The stent was removed one month later and a retrograde pyelogram performed. This showed a closed collecting system and no evidence of recurrence. Follow up at two months shows a normal renal ultrasound with no hydronephrosis or recurrence of the diverticulum (see Fig. 3).

Fig. 3
figure 3

Postoperative ultrasound revealing complete resolution and no hydronephrosis


Calyceal diverticula are smooth-walled, urine-filled cavities lined with transitional cell epithelium, and which communicate with the collecting system through a narrow infundibula. Although the lining is nonsecretory, the divertiulum contains urine due to passive filling from the adjacent collecting system. Clinical presentations vary and include infection, stones, and rupture. The incidence is the same in adults and pediatric patients. One study from the Mayo clinic found an incidence of 3.5 for every 1,000 IVPs performed. This study also reported vesicoureteral reflux in two-thirds of these patients with calyceal diverticulum [1].

The management of calyceal diverticula has been debated. Classically, diverticula were treated with open diverticulectomy and oversewing of the diverticular neck. Electroshock wave ithotripsy (ESWL) has a high failure rate because stones often get caught up at the neck and fail to pass. Other approaches include more aggressive use of ureteroscopy and percutaneous procedures. Difficulties encountered in the percutaneous approach include difficulty in accessing the diverticulum, bleeding, and persistent diverticula [2]. Laparoscopy is an alternative approach that has been used with favorable results. Several authors have developed algorithms in which you choose the treatment based on the location and thickness of the capsule [3, 4]. Debate exists regarding which out of retroperitoneal versus intraperitoneal laparoscopic approaches are preferable [5].

The diverticulum in our patient was massive in size, and taking up a significant portion of her abdominal cavity. In addition, the patient was small and thin for her age. We felt a transperitoneal approach was most suitable in this case. It gave easy exposure to the diverticulum and adjacent structures. The combination of a watertight closure and internal drainage with a ureteral stent obviated the need for any external drains.

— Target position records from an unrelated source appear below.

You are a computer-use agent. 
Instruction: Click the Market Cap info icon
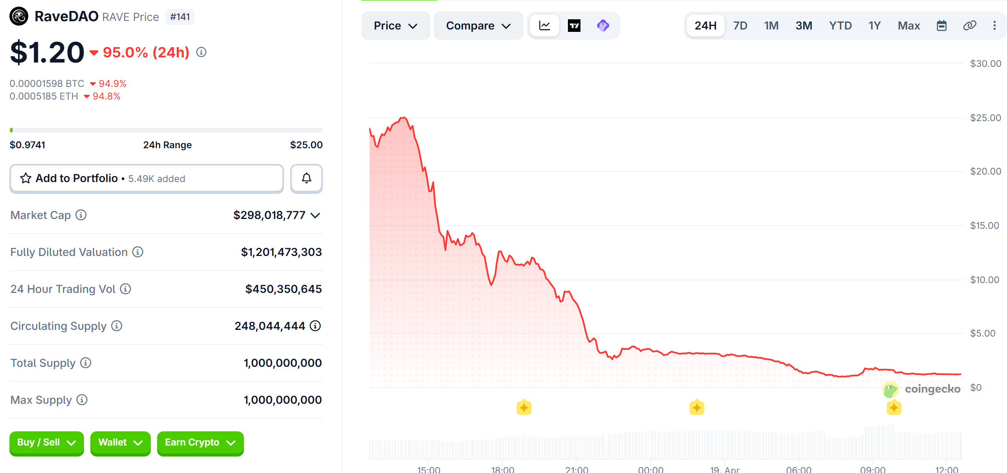81,215
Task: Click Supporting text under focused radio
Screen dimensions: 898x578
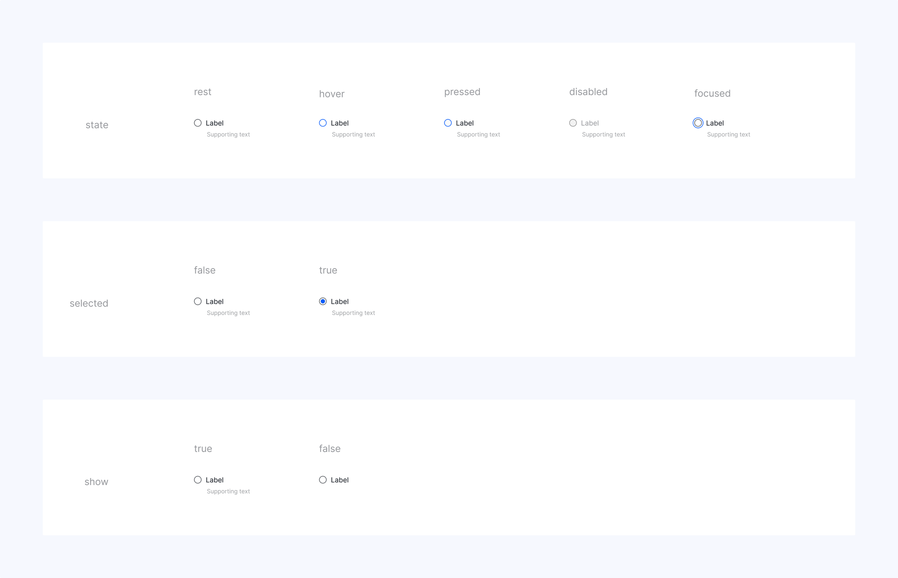Action: [728, 135]
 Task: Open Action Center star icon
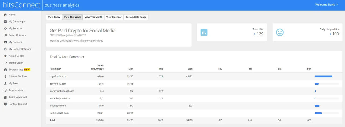pos(5,56)
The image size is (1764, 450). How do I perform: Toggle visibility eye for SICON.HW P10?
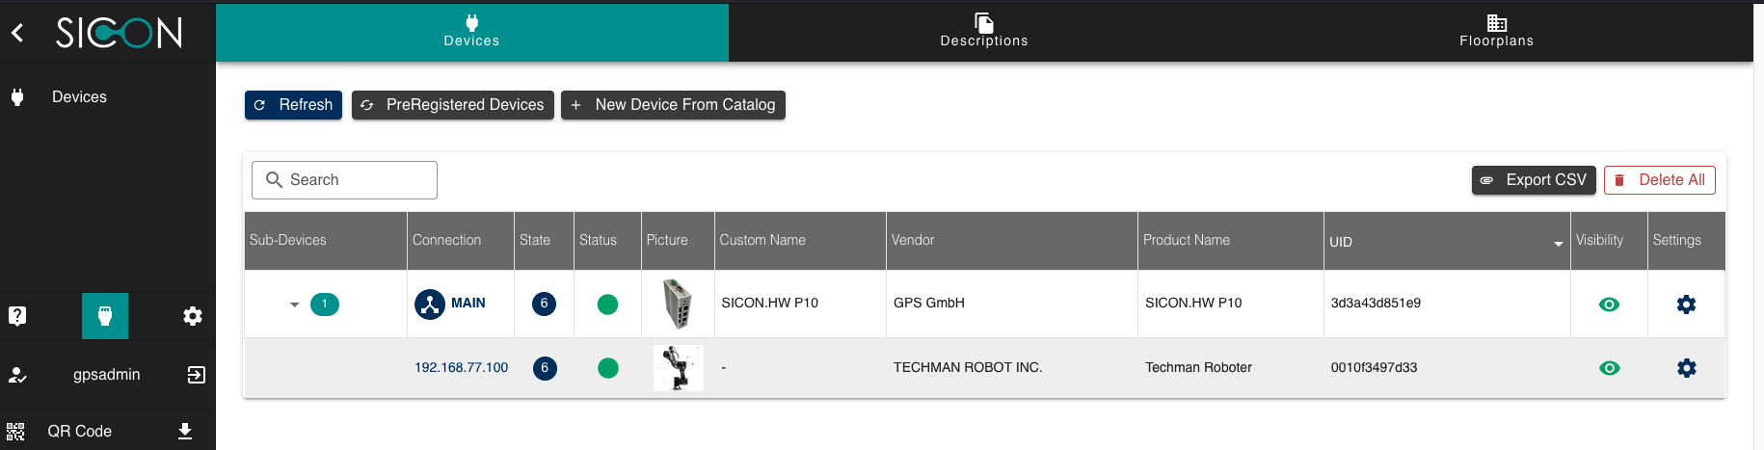pos(1609,304)
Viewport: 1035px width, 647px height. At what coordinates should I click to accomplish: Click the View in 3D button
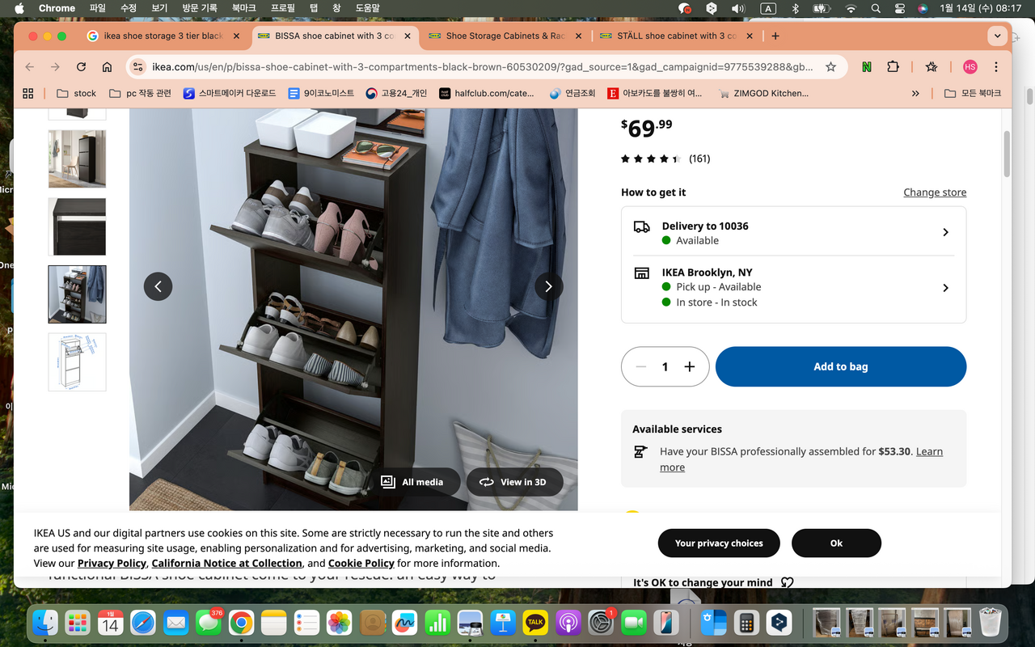pos(513,482)
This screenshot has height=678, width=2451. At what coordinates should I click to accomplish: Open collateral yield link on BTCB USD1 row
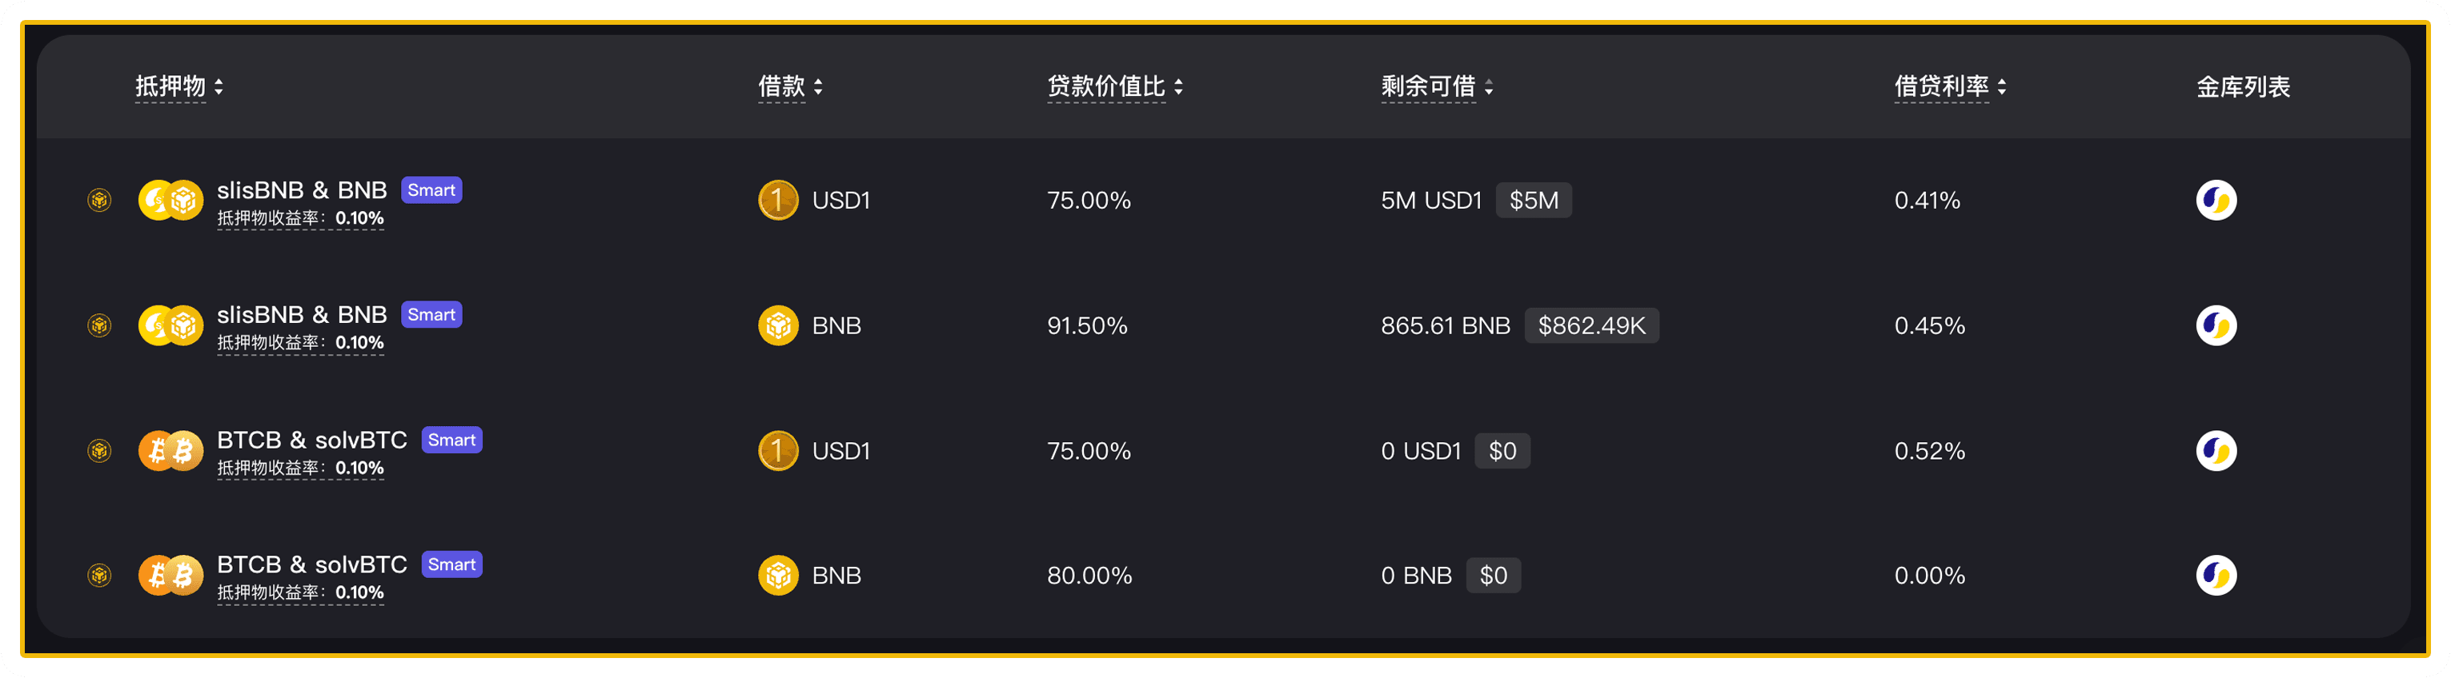(x=300, y=468)
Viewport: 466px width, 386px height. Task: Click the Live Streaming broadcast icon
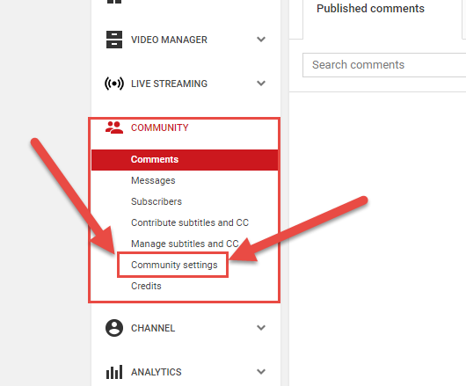tap(114, 84)
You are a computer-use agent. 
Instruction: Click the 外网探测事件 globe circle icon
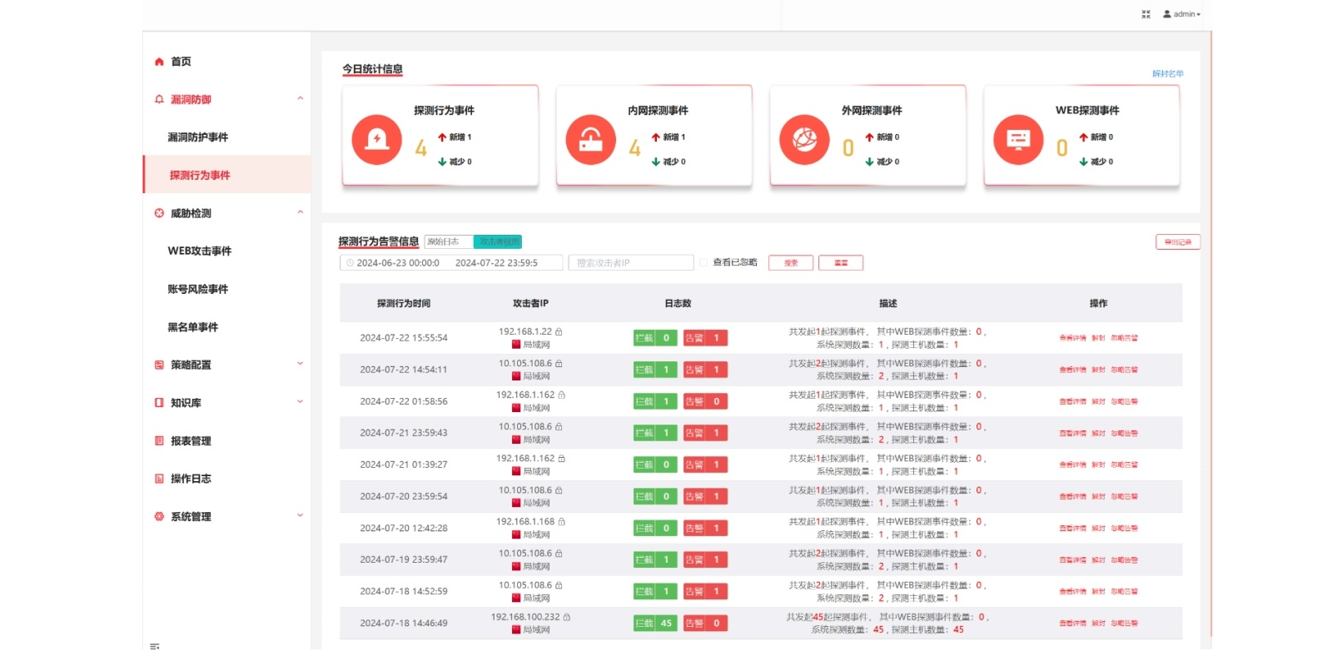804,140
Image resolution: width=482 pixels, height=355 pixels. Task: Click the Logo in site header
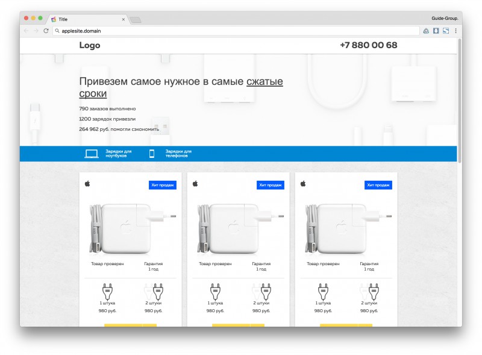coord(90,45)
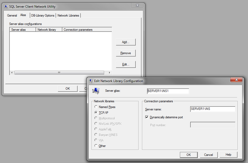Image resolution: width=248 pixels, height=163 pixels.
Task: Click the Edit Network Library dialog title icon
Action: click(91, 81)
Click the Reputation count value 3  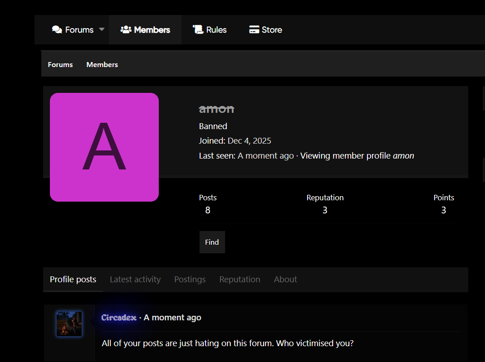[325, 210]
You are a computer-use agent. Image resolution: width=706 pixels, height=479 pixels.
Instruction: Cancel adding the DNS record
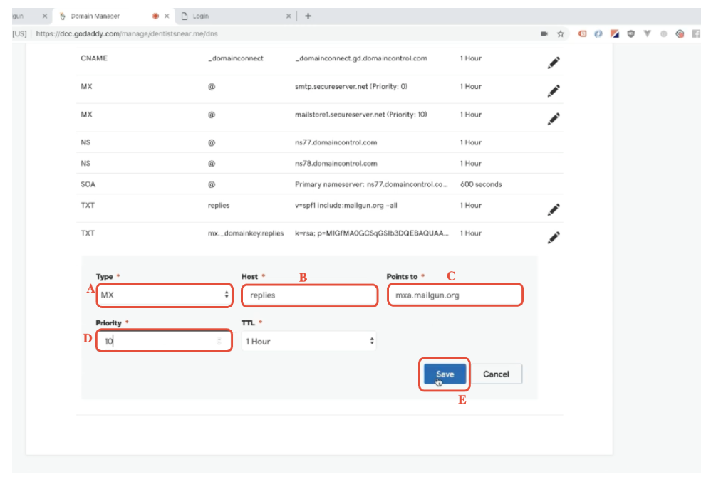(496, 374)
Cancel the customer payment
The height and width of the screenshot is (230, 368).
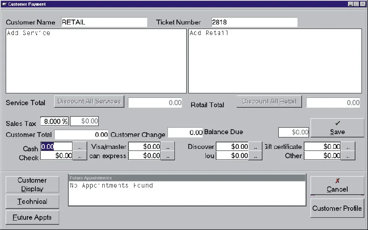[337, 186]
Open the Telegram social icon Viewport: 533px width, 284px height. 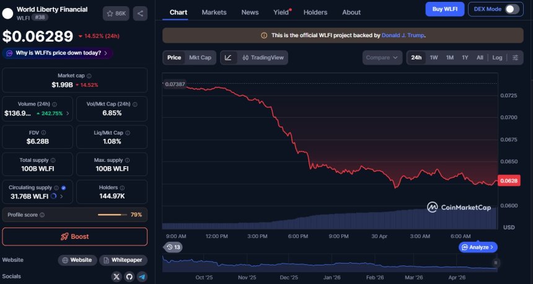pos(142,277)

The majority of the literature on robotally assisted laparoscopy in pediatrics is for pyeloplasty. Benefits include improved cosmesis, decreased hospital stay, and decreased narcotic use [6]. These advantages proved evident for this patient as well. She was discharged from the hospital in less than 24 h and resumed normal activity in one week. Her follow-up shows resolution of the diverticulum and her cosmetic result is excellent (see Fig. 4).

Fig. 4
figure 4

Postoperative picture demonstrating the cosmesis of a robotic approach


We feel that robotically assisted laparoscopy is a useful tool in multiple pediatric surgeries. It allows excellent visualization and precise maneuvering. To our knowledge, this case reports the first pediatric robotically assisted laparoscopic calyceal diverticulectomy.